- Problem to solve:
Copy out all lines from the entries below in which "question" occurs.

- - - - -

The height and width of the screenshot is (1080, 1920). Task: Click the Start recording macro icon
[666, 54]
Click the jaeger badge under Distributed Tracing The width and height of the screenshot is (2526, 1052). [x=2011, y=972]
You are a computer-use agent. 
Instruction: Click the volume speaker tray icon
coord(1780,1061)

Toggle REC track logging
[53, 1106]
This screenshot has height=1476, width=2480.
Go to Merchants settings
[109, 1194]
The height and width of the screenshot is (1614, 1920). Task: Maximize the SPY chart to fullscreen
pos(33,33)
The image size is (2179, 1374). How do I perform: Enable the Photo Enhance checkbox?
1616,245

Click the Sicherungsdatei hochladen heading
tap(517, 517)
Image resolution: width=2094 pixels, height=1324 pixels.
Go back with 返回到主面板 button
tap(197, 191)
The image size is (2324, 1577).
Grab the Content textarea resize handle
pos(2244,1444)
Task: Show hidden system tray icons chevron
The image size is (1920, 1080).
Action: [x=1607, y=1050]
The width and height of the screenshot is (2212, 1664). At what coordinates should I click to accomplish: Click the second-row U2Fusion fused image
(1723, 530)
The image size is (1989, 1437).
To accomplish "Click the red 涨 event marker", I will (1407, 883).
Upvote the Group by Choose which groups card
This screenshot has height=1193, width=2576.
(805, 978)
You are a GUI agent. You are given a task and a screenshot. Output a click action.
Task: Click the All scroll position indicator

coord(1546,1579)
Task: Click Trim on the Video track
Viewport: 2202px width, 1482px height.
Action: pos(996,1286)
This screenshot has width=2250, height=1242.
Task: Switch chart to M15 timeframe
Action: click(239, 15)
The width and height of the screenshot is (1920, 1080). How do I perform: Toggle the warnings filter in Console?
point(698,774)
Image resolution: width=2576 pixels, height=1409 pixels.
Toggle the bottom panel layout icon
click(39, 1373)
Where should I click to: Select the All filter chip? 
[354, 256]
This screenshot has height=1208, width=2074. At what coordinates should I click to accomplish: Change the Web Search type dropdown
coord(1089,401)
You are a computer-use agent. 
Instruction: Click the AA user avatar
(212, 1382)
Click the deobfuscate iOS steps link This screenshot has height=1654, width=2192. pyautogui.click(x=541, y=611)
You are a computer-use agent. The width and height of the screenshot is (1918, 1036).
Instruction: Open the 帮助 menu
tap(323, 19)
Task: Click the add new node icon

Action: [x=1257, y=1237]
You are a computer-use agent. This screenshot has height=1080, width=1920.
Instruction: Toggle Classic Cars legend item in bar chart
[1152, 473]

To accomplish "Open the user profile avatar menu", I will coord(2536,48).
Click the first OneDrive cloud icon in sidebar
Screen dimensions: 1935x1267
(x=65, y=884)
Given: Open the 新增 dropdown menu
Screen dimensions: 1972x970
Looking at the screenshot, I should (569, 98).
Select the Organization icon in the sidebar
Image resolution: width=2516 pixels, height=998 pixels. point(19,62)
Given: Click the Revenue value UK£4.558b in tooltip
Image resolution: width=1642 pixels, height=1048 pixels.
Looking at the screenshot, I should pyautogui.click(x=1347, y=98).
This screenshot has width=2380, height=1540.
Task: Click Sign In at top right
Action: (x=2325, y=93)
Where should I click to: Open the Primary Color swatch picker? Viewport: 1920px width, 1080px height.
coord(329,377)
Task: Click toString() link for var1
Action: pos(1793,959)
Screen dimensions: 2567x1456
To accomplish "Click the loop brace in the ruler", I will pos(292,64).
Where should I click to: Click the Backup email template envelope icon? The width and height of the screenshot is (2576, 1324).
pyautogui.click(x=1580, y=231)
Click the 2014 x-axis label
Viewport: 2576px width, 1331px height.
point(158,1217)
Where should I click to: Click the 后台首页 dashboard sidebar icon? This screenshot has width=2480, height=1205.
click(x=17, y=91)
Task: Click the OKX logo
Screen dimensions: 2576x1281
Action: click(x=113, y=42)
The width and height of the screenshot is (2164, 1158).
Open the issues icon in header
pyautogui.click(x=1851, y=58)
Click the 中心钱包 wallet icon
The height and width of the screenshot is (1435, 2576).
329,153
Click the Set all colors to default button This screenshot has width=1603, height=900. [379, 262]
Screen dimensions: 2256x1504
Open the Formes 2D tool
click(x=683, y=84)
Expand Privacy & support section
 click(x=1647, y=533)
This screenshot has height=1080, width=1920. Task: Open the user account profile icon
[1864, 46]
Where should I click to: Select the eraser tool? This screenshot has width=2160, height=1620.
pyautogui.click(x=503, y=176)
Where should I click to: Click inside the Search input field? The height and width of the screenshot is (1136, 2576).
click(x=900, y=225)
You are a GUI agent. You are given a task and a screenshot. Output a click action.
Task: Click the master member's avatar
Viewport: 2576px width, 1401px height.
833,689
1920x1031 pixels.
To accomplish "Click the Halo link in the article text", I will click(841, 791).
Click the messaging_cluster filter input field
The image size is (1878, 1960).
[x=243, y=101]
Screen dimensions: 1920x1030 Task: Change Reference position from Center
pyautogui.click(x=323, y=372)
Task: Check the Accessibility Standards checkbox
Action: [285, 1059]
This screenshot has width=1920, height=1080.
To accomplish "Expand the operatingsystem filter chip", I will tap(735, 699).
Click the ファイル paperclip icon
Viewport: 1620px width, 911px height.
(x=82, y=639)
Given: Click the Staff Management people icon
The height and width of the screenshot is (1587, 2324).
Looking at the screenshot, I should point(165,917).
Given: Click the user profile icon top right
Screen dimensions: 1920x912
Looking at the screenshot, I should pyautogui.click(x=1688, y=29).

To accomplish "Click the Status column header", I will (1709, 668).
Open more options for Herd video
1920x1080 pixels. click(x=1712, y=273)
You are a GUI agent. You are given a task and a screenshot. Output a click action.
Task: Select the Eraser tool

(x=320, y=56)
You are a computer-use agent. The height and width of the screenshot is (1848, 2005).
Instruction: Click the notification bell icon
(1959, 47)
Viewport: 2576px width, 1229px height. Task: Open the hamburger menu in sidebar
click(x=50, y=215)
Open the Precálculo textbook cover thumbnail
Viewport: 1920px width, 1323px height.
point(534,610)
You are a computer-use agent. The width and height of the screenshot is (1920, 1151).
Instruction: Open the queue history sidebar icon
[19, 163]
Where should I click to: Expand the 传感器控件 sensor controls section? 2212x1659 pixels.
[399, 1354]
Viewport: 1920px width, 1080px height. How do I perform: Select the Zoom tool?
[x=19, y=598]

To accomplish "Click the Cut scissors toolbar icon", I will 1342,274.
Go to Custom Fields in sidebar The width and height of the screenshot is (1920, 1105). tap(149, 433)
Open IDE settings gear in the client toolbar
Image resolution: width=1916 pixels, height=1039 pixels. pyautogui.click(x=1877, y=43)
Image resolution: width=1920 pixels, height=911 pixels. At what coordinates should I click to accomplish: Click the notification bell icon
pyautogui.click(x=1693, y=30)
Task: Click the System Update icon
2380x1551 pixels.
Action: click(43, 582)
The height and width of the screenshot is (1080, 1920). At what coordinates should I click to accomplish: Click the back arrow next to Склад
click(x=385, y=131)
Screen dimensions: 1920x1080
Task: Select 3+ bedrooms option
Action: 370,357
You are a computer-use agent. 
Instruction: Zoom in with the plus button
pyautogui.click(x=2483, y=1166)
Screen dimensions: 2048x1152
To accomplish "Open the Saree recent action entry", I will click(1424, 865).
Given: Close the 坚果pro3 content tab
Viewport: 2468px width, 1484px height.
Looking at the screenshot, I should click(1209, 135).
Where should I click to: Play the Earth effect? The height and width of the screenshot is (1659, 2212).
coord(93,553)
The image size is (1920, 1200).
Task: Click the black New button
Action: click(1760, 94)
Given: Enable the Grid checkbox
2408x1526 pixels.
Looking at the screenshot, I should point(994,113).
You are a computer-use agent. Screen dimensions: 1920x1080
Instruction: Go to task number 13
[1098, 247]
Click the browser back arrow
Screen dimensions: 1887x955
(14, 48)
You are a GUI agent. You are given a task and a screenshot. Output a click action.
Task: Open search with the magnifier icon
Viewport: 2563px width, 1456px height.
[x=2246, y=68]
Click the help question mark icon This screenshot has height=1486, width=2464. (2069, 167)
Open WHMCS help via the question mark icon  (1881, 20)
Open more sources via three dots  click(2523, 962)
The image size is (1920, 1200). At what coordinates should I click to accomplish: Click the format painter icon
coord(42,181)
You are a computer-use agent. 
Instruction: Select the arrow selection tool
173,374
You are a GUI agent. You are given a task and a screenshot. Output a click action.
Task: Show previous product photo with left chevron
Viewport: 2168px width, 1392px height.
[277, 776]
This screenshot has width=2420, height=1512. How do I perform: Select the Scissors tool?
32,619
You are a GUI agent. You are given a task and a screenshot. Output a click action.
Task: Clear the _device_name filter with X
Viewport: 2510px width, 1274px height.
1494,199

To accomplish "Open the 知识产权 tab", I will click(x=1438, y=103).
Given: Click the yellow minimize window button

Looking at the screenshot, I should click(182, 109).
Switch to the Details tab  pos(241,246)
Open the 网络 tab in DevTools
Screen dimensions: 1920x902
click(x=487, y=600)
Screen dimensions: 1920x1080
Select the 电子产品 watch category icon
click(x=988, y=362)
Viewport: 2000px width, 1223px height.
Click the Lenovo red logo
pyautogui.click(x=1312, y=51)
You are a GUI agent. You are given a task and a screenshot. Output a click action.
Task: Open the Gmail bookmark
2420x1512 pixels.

- - - - -

- Reply:
Click the help question mark icon This screenshot has height=1486, width=2464. (2069, 167)
Open WHMCS help via the question mark icon  (1881, 20)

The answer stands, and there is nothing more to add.